▶ **やること**
1 - 常念岳の山行記録を読んで、次の問いに答えてください。
(a) 豊科から三股までのタクシー代はいくらでしたか。
(b) 10月30日の夜に泊まったのはどこですか。
(c) すれ違った単独行の人は、常念岳の下りで雪がどのくらいあったと言いましたか。
2 - 常念岳の山行記録を、最後の文のあとから書き継いでください。

▶ **抜粋した文章**
常念岳
1999年の一名山
【行程】 10/29(金)晴れ[新宿23:50=(急行アルプス)=]
10/30(土)快晴[=豊科4:38/4:45=(タクシー6220円)=三股5:02/5:12−力水5:55−標高2000M7:20−標高2500M8:43−大滝分岐9:08−蝶ヶ岳小屋9:20/9:44−蝶ヶ岳10:00−2592P11:27−常念岳13:33/13:57−常念小屋14:32(泊り)]
10/31(日)快晴[常念小屋7:20−横通岳7:58/8:15−常念小屋8:45/9:25−烏帽子沢10:47−一ノ沢登山口12:02/12:20=(タクシー4780円)=穂高温泉12:50/13:26=(タクシー1900円)=穂高13:50/15:07=(JR)=松本15:32/16:06=(スーパーあずさ10号)=新宿18:36]【メンバー】 隊長、林道の鴉天狗、シェルパ1号、シェルパ2号
○体育の日に登った飯豊があまりに素晴らしく、暫くは余韻に浸って白日夢の世界をさまよっていました。心ここにあらず、あらぬ所に飛んでいってしまった隊長の魂ですが、年内の百名山完登というミッションを思い出し強引に現世に呼び戻されました。そして徐々に常念岳へと闘志を燃やし始めたのでした。10月末とはいえ山からは雪の便りが届いています、ラストチャンスに賭ける登山隊です。
○豊科で降りたのは我々と単独行のみと夏の喧騒が嘘のような晩秋の安曇野です。三股はまだ真っ暗でしたが本日の長丁場を考え歩き始めます。しだいに明るくなる紅葉の中を急登が始まります。オ〜ッ、遥か奥に朝日を浴びて白く輝くたおやかな峰が望まれます、まるでヒマラヤの写真集から切り取ってきたような絶景です。でも感心ばかりはしていられません、あれが目指す常念岳だからです。(一同溜め息)
○まさかと言うか、やはりと言うか、装備に不足のある隊員がいたのです。あれだけ念を押したのに、なんたるこっちゃ!アイゼンを持たないアホや綿パンツのマヌケなど白い峰を前に隊長の心は限りなくブルーです。更にすれ違った単独行氏が心配に輪をかけます、「常念岳の下りは股まで雪があった」とか「常念小屋は既に営業終了」とか信じられない。おまけに会う人全て常念小屋は閉まっていると言う、隊長の予約はなんだったの「お待ちしています」のメールは幻だったのか?多勢に無勢、隊員からの信頼が大きく揺らぎます。(こんなにも脆い信頼だったのかー)

▶ **保存データ**

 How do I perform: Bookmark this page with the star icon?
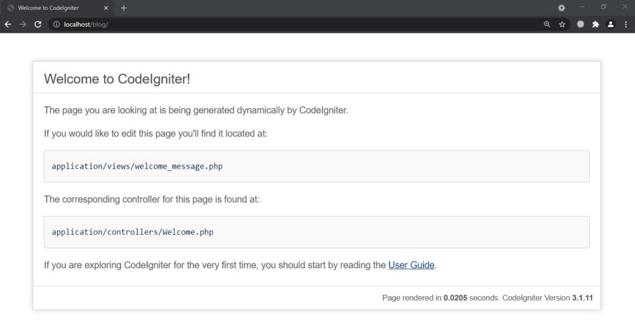[562, 24]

▶ **順番どおりの答え**
1 -
(a) 6220円
(b) 常念小屋
(c) 股まで

2 -
○蝶ヶ岳の稜線に立つと突然眼前に雪を被って迫力満天の穂高連峰から槍ヶ岳の大パノラマが展開します。雲ひとつ無い青空のなか西からの冷たい強風が山頂付近を冬山状態にしています。雪と戯れたことの無いシェルパ2号と長谷川カップでお疲れの残る鴉天狗はアイゼンを装着、隊長とシェルパ1号はそのまま進みます。テカテカに凍った所は少ないもののノーアイゼンで凍った稜線を下るのは気分の良いものではありません、百名山完登を前に滑落では洒落になりません、慎重に足を運びます。
○蝶槍の下りも樹林帯に入ると風も弱まり一安心です、ここで昼食とします。最低鞍部からの登りは風もなくポカポカ陽気で雪は全て解けていました。しかしピークを越えると再び冷たい強風が当たるようになり白銀の世界が待っていました。ここから常念岳まではどんどん条件が厳しくなります、不安を胸に秘めながらひたすら山頂を目指します。幸い雪質はコチンコチンでもなくズボッでもない歩くのに苦労の少ない最良のコンディションでした。でも雪の為でしょうか常念岳までの間に2人連れとすれ違っただけの静かな縦走となりました。
○青空のなかに聳えたつ真っ白な稜線をあえぎながら登る登山隊、ここまで来れば登頂あるのみ、最後の力を振り絞ってアタックします。アイマックスシアターのエベレストの映像のように美しい世界のなか、『俺の百名山完登イメージとはちと違うなぁ』などと取り留めの無いフレーズが浮かんでは消える隊長の頭の中。最後のピークを乗越すと20M先に祠がありました、ヤッター遂に登頂です。苦節38年に渡る挑戦はようやくここに実を結びました。
○狭い山頂には我々だけ、さっそく厳かな登頂祝いの儀式の始まりです。「おめでとう」「ありがとう」厳しい表情を崩さなかった隊長の顔にもようやく微笑みが戻ります。本日は鴉天狗製作の幟がはためいています、この前で記念撮影です。(誰にも見られなくて良かった)なんて悪口を言ってはいけません、友情厚い隊員の皆様に感謝、感謝の隊長です。
○常念岳からの展望は北アの展望台の名に恥じない素晴らしいものでした。百名山完登を祝うような快晴のなかどこまでも続く白い峰々、雪と岩の織り成すスペクタクルは到底人知の及ぶところではありません。雲海の向こうには白く輝く北岳、富士山、八ヶ岳。至福の時は限りなく続きます。
○さて北面の下りはキックステップで一歩一歩慎重に進みます、数箇所凍ったところがあり冷や汗の連続です。肩からは傾斜が更にきつくなり、ほんの少しの気の緩みが即命に繋がる本日一番の緊張の場面でした。常念小屋はちゃんと開いていました。まったく人騒がせなオジサンです、何を根拠に見てきたような嘘をつくのでしょうか、冬山ではこの手のデマは危険このうえありません、それに営業妨害も甚だしい。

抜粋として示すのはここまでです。